Il existe bien des chefs, mais en fait, ils ne commandent pas (le chef paradoxal). Ils ne font que
rappeler la tradition. Le chef paradoxal a beaucoup de devoirs et peu de prérogatives. Il exerce un
pouvoir politique mais non coercitif et non institutionnalisé. L’usage de la violence légitime
appartient à tout adulte masculin (cycles de vengeances privées)
Il faut des conditions très particulières pour que des sociétés puissent fonctionner selon ce modèle. Il
faut des sociétés de petite taille, fermées sur elles mêmes, qui ne connaissent pas la pénurie, et qui ni
recherchent pas et même refusent l’accumulation des biens et l’innovation. Il est en fait exceptionnel
que le pouvoir puisse être exercé de façon aussi collective, chaque individu y participant.
La thèse de Pierre Clastres est intéressante car elle laisse entrevoir la possibilité d’un pouvoir
politique non coercitif et non spécialisé. Les sociétés primitives font tout pour que l’Etat n’émerge
pas et refusent la différenciation entre pol et éco (pas accumulation richesse, pas inégalités)
« l’histoire des peuples sans histoire, c’est (…) l’histoire de leur lutte contre l’Etat)

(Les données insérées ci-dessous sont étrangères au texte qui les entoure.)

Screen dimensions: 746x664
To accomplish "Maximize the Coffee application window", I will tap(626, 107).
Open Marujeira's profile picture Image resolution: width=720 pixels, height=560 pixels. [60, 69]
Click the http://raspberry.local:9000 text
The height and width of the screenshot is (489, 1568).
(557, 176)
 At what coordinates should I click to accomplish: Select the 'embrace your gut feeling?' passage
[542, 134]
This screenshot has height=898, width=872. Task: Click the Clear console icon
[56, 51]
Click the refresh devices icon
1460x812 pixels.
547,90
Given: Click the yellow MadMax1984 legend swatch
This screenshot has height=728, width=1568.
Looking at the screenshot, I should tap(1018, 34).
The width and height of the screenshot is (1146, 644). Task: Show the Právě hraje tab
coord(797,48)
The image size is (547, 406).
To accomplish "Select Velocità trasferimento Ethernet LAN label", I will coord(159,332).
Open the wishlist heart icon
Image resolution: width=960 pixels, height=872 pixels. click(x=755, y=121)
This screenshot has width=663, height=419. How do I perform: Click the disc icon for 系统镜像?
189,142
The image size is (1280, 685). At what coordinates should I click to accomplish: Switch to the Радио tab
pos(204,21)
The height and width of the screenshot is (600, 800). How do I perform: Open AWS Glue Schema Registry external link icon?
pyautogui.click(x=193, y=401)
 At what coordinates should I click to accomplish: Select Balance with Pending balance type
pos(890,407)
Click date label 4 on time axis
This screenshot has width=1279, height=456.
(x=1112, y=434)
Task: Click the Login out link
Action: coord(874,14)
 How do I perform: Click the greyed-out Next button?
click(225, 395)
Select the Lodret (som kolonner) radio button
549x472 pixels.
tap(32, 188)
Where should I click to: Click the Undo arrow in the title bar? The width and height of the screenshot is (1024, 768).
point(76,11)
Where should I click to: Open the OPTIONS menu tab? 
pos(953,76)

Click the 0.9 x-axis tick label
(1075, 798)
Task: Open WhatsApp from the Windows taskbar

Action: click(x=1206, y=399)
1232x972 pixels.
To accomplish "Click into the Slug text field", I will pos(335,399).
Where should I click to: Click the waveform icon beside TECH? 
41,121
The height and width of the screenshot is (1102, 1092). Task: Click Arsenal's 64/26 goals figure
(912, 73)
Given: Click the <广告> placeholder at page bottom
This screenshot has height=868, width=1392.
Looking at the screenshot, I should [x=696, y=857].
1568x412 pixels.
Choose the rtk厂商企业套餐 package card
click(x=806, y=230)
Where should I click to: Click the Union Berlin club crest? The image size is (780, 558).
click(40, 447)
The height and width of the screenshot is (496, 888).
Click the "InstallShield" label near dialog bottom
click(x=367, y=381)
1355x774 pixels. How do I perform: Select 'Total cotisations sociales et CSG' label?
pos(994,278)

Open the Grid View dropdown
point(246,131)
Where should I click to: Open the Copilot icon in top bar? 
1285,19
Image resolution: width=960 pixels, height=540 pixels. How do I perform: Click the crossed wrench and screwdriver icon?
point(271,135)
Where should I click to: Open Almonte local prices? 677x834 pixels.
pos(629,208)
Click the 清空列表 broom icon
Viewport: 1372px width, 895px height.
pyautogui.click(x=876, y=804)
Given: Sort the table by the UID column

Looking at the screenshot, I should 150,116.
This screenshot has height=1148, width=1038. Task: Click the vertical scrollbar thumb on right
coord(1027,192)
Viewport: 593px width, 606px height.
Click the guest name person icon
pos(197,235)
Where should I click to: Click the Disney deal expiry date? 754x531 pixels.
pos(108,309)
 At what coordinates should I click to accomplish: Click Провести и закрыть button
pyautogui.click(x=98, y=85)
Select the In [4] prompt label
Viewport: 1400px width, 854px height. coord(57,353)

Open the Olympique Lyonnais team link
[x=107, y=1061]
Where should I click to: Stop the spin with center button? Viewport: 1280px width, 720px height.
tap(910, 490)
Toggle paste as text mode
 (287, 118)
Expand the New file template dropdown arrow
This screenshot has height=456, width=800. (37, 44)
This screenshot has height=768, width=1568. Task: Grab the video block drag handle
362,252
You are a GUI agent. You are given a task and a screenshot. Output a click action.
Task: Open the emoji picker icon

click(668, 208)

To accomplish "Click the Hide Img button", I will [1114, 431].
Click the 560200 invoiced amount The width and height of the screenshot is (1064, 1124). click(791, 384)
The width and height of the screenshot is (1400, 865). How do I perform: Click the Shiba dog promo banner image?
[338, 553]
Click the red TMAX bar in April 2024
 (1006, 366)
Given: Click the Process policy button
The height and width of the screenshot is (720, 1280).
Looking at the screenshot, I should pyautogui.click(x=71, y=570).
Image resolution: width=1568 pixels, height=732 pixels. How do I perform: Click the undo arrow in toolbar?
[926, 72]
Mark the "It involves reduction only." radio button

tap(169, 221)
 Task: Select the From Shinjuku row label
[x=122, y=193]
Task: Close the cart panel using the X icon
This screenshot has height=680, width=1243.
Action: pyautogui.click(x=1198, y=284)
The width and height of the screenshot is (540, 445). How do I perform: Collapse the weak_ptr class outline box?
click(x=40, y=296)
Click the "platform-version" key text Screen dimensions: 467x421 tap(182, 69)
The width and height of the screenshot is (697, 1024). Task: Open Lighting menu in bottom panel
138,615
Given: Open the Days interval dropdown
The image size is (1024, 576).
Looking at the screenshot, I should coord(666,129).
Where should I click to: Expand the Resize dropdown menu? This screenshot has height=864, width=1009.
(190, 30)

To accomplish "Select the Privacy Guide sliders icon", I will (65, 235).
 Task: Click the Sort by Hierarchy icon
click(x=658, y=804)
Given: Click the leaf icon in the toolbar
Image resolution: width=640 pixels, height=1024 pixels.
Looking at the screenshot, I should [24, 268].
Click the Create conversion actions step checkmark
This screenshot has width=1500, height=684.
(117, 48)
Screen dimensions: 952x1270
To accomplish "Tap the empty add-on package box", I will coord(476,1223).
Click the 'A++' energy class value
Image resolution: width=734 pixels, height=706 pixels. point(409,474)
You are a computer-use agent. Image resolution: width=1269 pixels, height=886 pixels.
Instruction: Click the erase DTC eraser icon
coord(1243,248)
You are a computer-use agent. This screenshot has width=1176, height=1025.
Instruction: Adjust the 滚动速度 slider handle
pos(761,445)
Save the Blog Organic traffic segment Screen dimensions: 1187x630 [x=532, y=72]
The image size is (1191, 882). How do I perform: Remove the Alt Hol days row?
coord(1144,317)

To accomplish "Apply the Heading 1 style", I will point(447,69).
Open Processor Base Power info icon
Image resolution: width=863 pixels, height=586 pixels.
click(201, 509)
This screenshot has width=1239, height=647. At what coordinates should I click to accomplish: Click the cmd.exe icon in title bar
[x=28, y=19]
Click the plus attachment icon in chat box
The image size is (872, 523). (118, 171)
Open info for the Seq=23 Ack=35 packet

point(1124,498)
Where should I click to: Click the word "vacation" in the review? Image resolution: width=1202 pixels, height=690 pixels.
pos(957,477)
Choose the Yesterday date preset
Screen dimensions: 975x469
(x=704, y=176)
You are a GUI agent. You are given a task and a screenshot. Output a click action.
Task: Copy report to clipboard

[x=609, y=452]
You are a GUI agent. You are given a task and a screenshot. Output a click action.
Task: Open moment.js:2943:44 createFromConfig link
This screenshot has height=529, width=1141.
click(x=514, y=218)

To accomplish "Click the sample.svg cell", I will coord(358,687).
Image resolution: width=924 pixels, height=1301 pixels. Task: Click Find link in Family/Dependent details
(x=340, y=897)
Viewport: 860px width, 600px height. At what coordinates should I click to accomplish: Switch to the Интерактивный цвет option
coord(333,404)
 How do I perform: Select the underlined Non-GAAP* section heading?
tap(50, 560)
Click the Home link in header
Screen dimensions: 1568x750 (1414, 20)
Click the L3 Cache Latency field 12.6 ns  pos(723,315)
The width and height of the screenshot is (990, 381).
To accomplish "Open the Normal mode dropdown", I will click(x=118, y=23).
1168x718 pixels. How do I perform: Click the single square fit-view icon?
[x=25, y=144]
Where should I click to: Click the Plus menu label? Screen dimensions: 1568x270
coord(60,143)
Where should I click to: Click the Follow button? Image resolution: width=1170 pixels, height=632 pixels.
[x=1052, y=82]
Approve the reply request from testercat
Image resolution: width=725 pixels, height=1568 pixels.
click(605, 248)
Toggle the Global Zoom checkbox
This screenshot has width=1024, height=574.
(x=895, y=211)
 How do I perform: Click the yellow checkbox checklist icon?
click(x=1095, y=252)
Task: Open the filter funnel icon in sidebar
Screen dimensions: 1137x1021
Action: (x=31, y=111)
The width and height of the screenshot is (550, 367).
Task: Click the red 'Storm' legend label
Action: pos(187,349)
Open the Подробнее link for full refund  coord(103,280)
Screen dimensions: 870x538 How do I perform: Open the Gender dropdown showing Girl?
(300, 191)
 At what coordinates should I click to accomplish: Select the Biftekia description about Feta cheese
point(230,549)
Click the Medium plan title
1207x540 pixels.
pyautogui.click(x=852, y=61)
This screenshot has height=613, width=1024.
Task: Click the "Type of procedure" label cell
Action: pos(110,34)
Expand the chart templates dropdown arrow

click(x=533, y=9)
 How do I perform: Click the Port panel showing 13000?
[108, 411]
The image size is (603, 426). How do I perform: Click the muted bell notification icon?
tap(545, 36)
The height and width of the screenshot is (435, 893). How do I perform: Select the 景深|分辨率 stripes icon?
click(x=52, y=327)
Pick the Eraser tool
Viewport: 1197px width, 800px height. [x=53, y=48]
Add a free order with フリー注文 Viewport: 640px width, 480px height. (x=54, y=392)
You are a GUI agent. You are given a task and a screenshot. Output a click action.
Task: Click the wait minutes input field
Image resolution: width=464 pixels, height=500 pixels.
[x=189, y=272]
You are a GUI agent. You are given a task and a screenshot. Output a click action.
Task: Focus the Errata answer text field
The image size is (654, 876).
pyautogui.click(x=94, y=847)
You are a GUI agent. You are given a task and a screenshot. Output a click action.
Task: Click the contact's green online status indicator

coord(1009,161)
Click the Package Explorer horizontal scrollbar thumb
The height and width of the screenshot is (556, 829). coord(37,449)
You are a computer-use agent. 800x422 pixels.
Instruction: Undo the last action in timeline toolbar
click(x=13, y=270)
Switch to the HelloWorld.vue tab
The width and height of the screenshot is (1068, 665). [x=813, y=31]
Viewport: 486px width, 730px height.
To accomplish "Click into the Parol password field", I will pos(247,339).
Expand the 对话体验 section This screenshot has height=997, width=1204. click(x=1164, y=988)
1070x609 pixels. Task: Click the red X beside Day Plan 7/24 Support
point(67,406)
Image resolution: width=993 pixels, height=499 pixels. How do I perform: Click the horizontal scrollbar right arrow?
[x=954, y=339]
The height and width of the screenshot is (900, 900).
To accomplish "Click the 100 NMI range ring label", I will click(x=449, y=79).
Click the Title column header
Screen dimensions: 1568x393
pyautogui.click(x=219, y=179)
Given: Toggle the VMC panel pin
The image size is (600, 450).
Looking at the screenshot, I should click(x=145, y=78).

Jean-William LAPIERRE (1921-2007) Vivre sans Etat ? 1977 rejoint Clastres sur
l’aspect non coercitif du pouvoir pol. Jean William Lapierre montre que l’État, en effet, n'est pas le
seul mode d'organisation sociale qu'ont connu les sociétés humaines. Il classe les degrés (1 à 10)
d'organisation politique des sociétés selon l'autorité à qui y est dévolue le pouvoir. Il tente dans Vivre
sans État d'expliquer la formation de l'État ainsi : « Peut-on se défendre sans État ? N'est-ce pas tout
simplement pour survivre que certaines sociétés humaines ont fini par s'organiser politiquement en
États ? Une société sans État est-elle capable de réagir à l'agression d'une société à État autrement
que par la fuite ou la résignation passive ? », et explique ainsi la grande progression qu'a connue la
forme de l’État dans le processus de décolonisation du XXe siècle, la revendication de l’État ayant
été vécue par les peuples anciennement colonisés comme un moyen de défense.

Mais cette thèse a été vivement critiquée.

Le politologue Jacques LAGROYE (1936-2009) considère qu’on n’est pas fondé à


appeler “politique” des sociétés où l’activité de gouvernement ne donne pas lieu à des rôles
spécialisés. Il est selon lui préférable de réserver le terme de pouvoir politique à l’exercice
d’une intervention par des gouvernants spécialisés.

A Retenir
- Les détenteurs officiels du pouvoir ne sont pas nécessairement ceux qui exercent
effectivement le pouvoir
- Le pouvoir n’est pas une chose mais une relation qui s’exerce sur quelqu’un (relation sociale)
- Dans les sociétés modernes le pouvoir s’institutionnalise dans les structures étatiques. (Etat
pouvoir juridiquement organisé, qui monopolise la contrainte légitime sur un territoire où
réside une population
- Le concept de domination permet d’introduire la notion de consentement, les dominés
doivent accepter que les dominants exercent sur eux une domination.